Y = X[["pattern_type"]]
X = X.drop("pattern_type",axis = 1)

from sklearn.model_selection import train_test_split
x_train,x_test,y_train,y_test = train_test_split(X,Y,test_size = .2,random_state = 1)

test_results=[]
train_results=[]

for i in range(1,25):
    num_layer = i
    clf = RandomForestClassifier(max_depth = i, n_estimators= 100, random_state=0)
    clf.fit(x_train,y_train.to_numpy())
    yp_train = clf.predict(x_train)
    yp_test = clf.predict(x_test)

    test_results.append([num_layer,accuracy_score(y_test, yp_test)])
    train_results.append([num_layer,accuracy_score(y_train, yp_train)])

test_df = pd.DataFrame(test_results)
train_df = pd.DataFrame(train_results)

plt.plot(train_df.iloc[:,0],train_df.iloc[:,1],"o-b")
plt.plot(test_df.iloc[:,0],test_df.iloc[:,1],"o-r")

plt.xlabel("Number of Layers in decision tree")
plt.ylabel("ACCURACY (Y=0): Training (blue) and Test (red)")
Text(0, 0.5, 'ACCURACY (Y=0): Training (blue) and Test (red)')

So it is looking like roughly 15 as a max depth is best for test accuracy in the random forest, there are marginal increases but I’m valuing closeness between the test and training models. I think I will use a dept of around 12. The difference between test and train might be different but I’m hoping it will improve the test overall. Now to see the accuracy at that amount I will run a final random forest.

Code
x_train,x_test,y_train,y_test = train_test_split(X,Y,test_size = .2,random_state = 1)

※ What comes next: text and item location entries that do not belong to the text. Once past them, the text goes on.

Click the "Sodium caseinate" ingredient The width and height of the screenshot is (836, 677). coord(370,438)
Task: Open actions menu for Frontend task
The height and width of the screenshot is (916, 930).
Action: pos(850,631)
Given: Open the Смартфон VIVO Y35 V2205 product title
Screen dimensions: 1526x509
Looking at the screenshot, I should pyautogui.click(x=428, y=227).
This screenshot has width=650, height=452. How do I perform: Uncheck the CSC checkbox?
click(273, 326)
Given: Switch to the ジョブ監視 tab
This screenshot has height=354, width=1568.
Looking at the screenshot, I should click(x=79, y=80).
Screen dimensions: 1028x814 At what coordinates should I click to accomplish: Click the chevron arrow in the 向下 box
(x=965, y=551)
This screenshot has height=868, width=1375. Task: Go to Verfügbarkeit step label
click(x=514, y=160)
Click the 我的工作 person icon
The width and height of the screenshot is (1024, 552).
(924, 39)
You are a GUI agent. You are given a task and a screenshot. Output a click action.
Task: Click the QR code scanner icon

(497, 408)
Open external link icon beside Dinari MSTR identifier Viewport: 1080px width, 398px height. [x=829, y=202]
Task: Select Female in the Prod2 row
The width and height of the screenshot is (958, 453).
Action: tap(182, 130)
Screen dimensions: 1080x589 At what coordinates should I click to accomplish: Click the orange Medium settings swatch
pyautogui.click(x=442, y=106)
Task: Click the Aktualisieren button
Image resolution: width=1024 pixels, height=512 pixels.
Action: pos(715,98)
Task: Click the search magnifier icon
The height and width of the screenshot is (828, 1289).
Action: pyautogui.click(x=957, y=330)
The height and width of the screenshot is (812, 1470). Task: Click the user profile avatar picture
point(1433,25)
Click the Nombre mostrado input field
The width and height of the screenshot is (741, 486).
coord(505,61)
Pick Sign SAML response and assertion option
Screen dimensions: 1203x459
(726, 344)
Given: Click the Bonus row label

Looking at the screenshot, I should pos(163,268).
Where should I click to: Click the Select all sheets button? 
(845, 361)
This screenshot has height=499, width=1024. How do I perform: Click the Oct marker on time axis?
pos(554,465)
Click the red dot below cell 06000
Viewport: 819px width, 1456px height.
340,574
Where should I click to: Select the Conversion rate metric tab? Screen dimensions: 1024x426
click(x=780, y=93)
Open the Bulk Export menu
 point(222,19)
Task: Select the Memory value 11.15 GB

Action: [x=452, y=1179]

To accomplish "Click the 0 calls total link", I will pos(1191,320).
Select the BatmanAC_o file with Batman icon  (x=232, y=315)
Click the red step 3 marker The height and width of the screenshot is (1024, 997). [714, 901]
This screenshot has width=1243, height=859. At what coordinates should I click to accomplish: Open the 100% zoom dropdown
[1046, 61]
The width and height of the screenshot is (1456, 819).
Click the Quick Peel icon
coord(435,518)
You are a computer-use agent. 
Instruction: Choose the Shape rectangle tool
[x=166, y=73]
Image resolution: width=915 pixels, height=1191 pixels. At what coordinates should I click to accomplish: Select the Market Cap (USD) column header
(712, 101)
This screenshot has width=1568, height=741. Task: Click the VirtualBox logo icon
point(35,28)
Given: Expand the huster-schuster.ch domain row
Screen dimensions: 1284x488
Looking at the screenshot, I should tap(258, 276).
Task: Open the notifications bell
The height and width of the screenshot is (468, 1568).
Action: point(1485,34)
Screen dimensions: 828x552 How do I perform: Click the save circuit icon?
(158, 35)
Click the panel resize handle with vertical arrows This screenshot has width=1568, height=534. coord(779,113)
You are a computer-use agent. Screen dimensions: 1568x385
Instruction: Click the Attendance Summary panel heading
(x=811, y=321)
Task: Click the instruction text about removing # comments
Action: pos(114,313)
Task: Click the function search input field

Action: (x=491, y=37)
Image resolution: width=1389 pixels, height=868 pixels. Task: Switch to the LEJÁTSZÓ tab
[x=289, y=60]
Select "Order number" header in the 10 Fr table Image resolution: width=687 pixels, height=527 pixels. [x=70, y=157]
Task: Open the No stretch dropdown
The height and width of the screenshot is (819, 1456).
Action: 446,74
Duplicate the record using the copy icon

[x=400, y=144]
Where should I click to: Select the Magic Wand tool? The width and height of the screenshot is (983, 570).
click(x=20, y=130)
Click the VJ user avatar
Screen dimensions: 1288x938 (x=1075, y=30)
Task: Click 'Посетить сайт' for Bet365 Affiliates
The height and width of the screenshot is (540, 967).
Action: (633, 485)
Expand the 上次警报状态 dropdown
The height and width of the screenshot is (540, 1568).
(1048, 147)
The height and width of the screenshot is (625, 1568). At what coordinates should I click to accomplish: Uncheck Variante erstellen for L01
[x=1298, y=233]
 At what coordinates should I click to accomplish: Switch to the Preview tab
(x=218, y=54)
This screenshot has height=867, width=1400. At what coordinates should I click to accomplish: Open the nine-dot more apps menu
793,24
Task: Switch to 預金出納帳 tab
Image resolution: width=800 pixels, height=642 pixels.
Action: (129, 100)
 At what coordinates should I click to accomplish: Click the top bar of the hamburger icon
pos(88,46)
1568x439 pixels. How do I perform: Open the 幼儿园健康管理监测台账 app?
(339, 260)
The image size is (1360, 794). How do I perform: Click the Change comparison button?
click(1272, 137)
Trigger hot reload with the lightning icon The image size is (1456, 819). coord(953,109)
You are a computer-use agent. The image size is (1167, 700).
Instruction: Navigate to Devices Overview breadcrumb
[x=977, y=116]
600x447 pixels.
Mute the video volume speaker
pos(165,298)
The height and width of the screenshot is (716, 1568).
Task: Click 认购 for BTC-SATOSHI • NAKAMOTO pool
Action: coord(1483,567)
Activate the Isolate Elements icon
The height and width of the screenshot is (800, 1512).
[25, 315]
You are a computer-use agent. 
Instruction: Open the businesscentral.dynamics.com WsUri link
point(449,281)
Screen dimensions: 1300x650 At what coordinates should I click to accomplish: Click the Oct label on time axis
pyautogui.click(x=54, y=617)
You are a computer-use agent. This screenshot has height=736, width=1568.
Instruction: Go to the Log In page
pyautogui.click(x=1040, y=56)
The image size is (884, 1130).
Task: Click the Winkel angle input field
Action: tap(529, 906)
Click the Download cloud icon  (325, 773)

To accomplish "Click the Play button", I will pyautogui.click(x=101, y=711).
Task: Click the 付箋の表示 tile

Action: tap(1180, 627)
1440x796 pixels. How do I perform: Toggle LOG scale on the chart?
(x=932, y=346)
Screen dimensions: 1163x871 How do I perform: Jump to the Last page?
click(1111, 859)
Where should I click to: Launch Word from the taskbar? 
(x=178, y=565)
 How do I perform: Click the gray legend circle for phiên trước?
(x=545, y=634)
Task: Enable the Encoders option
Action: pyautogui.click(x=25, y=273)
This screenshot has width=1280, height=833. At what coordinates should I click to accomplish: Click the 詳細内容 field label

clf = RandomForestClassifier(max_depth = 12, n_estimators= 500, random_state=0)
clf.fit(x_train,y_train)
yp_train = clf.predict(x_train)
yp_test = clf.predict(x_test)

print(classification_report(y_train,yp_train,output_dict=True)['accuracy'])
print(classification_report(y_test,yp_test,output_dict=True)['accuracy'])
0.6482692162346005
0.5541531252361878

Alright, there was some improvement with 55 percent accuracy which is better than the decision tree but not quite as high as I would hope overall. Anyhow, this isn’t the worst but it is a bit disappointing showing for random forests in this case, only improving the model by 10% accuracy.

Final results

So after fitting the model, hyperparameter tuning, and boosting. We managed to up the baseline of 46% accuracy to 55% which does meet a coinflip criteria but isn’t as good as I would have hoped. This is pretty low but I think the best thing to do is recheck the data to increase the amount of rows and the accuracy of the data. There seems to be a pretty hard cap here which cannot be breached without more and better data. Overfitting clearly becomes a problem after 50% or so that may be something to watch out for.

Conclusions

Decision trees are a very interesting classifying method which take a branching and hierarchical approach in comparison to the other more optimization focused models. I personally made it my task to use classifying random forests to try to predict the type of a pattern based on some sample pattern information and was succesful at improving upon previous methods.

I was marginally successful in my analysis with a slightly better than coin flip success rate. This means that given the information about a knitting pattern there is a 55% chance that the algorithm guesses the type of pattern correctly. This wouldn’t fly in a market setting as there is still way too much variability but I still consider it a success as it would be hard to even reach half that success rate just using human intuition. Random forests were also able to improve upon the previous record which shows the value of the model in the larger context.